React / Flutter gibi 3. taraf kütüphane ve çapraz platform çerçeveleri, platforma özgü tüm özellikleri entegre etmez. GPU kullanımı, Ram hafıza yönetimi gibi donanıma özgü bazı entegrasyonlar doğrudan native geliştirme becerileri olmadan mümkün değildir. Platformlar arası çerçeveler ve kütüphaneler genellikle uygulamanızı çalıştırmak için özel bir çalışma zamanı, arayüz ya da yazılım motoru ile platforma özel servislerle iletişim kurabilirler. Bu durum, daha düşük performansa yol açan başka bir hesaplama katmanı ekler. Uygulamanın çalışması için ihtiyaç duyulan hesaplama yükü artmasına rağmen; her ne kadar cihaz işlemcisi çok çekirdekli bile olsa hesaplamalar native mobil uygulamalarda olduğu gibi çoklu ve parelel şekilde de yapılmaz, tüm kod çalışması tek bir işlemci parçasında yürütülebilir. Bunun soncunda yavaşlama, donma ve hatta çökme sorunlarıyla karşılaşılır.

Sınırlı işlevsellik sunar

Hibrit / Cross-platform uygulamalar genellikle ek bir hesaplama yükü oluşturan aracı bir katmanla çalışır. Bu katman ile işletim sistemiyle haberleşerek cihazın kamerası, GPS, bluetooth gibi donanımlarına erişim sağlayabilirler. Bu katman fazla pil tüketimi, fazla ram kullanımı gibi sorunlara neden olur. Cihazın  donanımlarına doğrudan erişemezler. Bununla birlikte birçok web görüntüsü içeren hibrit uygulamalar çalışmak için internete ihtiyaç duyar ve çevrim dışı çalışmaları mümkün değildir. Bu nedenlerle hibrit/cross platform uygulamalar sınırlı işlevsellik sunar.

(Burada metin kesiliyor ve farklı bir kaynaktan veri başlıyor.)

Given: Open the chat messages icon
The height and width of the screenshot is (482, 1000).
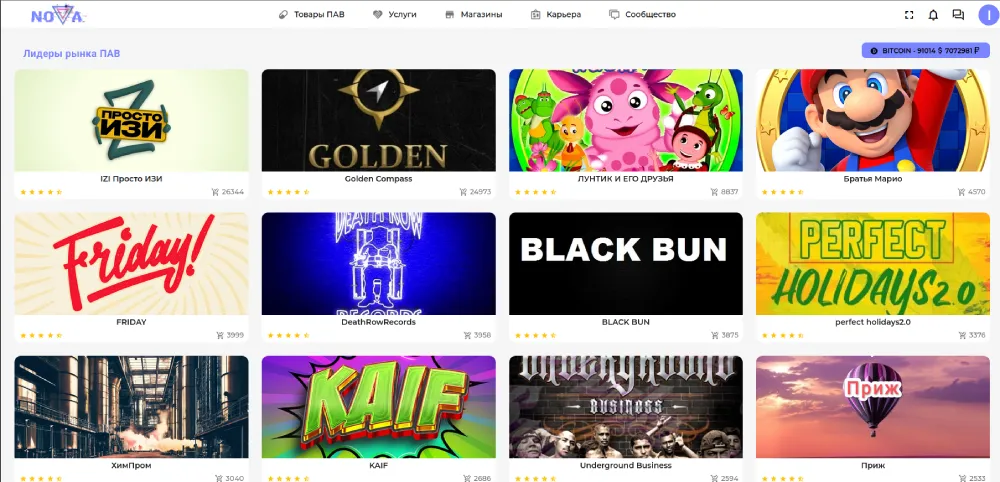Looking at the screenshot, I should click(958, 15).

Platformlar 3. taraflarca yönetilir.

Birçok farklı bağımsız geliştirici tarafından hazırlanan kod parçaları, eklenti, kütüphane , geliştirme çerçevesi kullanılarak uygulama geliştirilir. Bunların performansı, güvenliği, sürdürülebilirliği, birbirleriyle ve Apple ve Google ekosistemleriyle uyumluluğu için herhangi bir garanti verilmez. Bu durum hazıralanan bir kodun ya da uygulamanın yeni işletim sistemleriyle çalışıp çalışmayacağı ya da uygulama hazırlanırken kullanılan mevcut eklentinin bir başka eklentiyle uyumlu olup olmayacağı gibi bir çok belirsizliğe ve daha güvensiz bir geliştirme ortamına neden olur.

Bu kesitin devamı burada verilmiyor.